The ownership of the Koh-i-Noor has once again been a topic of discussion since her passing earlier this month. Queen Consort Camilla is set to wear the Queen Mother’s crown, which also includes the enormous diamond, at her husband King Charles III’s coronation.

However, not everyone considers this to be just. Over time, the Taliban in Afghanistan, Pakistan, and even India have all asserted ownership of the diamond. Numerous residents of the Indian subcontinent have started calling for the restoration of the diamond to its original country since the Queen’s departure.

The Koh-i-History Noor’s: Although the Koh-i-origins Noor’s are shrouded in mystery and lore, we do know that it was probably first discovered somewhere in what is now India. Although it has never been confirmed, some claim the diamond is mentioned in Mesopotamian and Sanskrit scriptures as early as 3200 BCE.

Hindu tradition also holds that even the gods were astounded by its beauty. “Only God or a woman may wear it with impunity,” the story goes. It is stated that any man who wears it would have bad luck for the rest of his life.

By 1304, the diamond was in the possession of Alauddin Khalji, the monarch of the Khalji dynasty that ruled the Delhi Sultanate in the Indian subcontinent, according to the majority of academics. It is claimed that he acquired it during his raids of the southern Indian kingdoms years before.

The Mughal Empire in India under Shah Jahan is the diamond’s earliest known provenance. Early 17th-century accounts claim that this emperor ordered the “Peacock Throne,” which was embellished with various valuable stones, including the Koh-i-Noor.

The army of Iranian Emperor Nader Shah invaded Northern India in the 1730s. It was alleged that Nader Shah pillaged much of the Mughal Empire’s wealth, including the Koh-i-Noor and the royal Peacock Throne. He is credited with giving the diamond its Persian name, Koh-i-Noor, which translates to “Mountain of Light.”

Years after Nader Shah’s demise and the fall of his empire, his grandson gave the diamond to Ahmad Shah Durrani, the man who would build the Afghan Empire, in an effort to win his allegiance. When Shuja Shah Durrani, his grandson, fled to India and became a wanted man, he was compelled to give the stone to Ranjit Singh, a Sikh monarch.

It is said that the Koh-i-Noor was fastened on his biceps during this time as a flashy charm.

The Second Anglo-Sikh War was won by the British East India Company in 1849, and as a result, the kingdom of Punjab and the large diamond came under British rule. It was delivered to Queen Victoria at Buckingham Palace in 1850 after a perilous journey.

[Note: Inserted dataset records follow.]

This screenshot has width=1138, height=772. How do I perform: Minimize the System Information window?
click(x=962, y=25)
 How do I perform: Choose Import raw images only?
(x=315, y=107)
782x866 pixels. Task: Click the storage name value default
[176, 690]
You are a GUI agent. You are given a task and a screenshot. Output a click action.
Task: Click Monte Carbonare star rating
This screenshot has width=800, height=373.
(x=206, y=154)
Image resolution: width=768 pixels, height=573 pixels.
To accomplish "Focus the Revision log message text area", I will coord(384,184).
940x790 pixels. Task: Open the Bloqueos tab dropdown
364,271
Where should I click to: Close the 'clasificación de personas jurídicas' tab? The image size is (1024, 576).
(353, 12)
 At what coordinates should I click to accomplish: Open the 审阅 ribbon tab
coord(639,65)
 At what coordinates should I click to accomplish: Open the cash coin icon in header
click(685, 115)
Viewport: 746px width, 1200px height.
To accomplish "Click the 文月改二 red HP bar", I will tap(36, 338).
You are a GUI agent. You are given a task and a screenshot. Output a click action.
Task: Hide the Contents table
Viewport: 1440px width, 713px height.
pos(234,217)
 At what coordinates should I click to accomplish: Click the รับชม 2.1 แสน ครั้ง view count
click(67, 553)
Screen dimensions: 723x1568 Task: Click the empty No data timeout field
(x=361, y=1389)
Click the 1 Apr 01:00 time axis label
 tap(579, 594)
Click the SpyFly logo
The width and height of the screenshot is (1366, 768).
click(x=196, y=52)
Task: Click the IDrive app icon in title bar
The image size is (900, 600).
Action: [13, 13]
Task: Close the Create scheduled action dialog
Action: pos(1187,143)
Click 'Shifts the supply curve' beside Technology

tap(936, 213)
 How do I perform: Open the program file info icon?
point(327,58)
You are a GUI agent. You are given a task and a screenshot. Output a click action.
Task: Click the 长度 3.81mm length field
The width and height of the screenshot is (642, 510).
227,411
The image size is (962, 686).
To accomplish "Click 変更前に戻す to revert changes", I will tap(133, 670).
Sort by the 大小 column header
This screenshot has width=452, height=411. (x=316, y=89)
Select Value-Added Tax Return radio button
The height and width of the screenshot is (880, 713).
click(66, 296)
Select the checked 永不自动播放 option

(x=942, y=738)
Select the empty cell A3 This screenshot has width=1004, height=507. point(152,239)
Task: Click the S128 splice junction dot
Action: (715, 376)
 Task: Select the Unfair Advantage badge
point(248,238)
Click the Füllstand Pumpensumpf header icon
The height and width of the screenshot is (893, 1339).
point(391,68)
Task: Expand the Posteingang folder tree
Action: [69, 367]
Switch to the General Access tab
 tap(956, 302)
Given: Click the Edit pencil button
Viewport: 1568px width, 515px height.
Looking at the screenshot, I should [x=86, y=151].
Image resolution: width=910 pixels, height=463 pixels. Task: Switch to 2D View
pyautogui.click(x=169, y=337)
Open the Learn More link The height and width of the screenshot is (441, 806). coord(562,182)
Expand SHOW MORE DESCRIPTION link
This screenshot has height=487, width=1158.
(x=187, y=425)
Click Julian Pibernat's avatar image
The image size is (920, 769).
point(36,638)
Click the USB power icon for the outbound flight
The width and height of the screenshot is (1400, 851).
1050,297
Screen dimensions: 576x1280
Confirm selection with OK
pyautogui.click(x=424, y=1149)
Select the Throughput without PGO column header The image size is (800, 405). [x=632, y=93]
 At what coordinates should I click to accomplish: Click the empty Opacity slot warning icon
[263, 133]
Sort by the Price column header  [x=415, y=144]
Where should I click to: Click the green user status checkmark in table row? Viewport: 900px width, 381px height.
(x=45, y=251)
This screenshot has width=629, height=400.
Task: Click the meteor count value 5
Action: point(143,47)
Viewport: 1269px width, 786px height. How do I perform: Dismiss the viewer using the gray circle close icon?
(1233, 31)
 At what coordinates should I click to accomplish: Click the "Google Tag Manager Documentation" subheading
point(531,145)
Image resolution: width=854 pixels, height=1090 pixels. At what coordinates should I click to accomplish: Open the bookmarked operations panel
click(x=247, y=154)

Since then, it has been under the control of the British monarchy. You will need to travel to the Tower of London, where the jeweled crown is displayed behind glass, and shell out about £30 in entrance if you want to see it for yourself.

We are currently in a post-colonial era. Many of Britain’s former colonies received their independence after World War II ended, as have other European nations. The Koh-i-Noor serves as a sad reminder of the British Empire’s legacy for many people. However, the British Empire’s aftereffects are still felt today.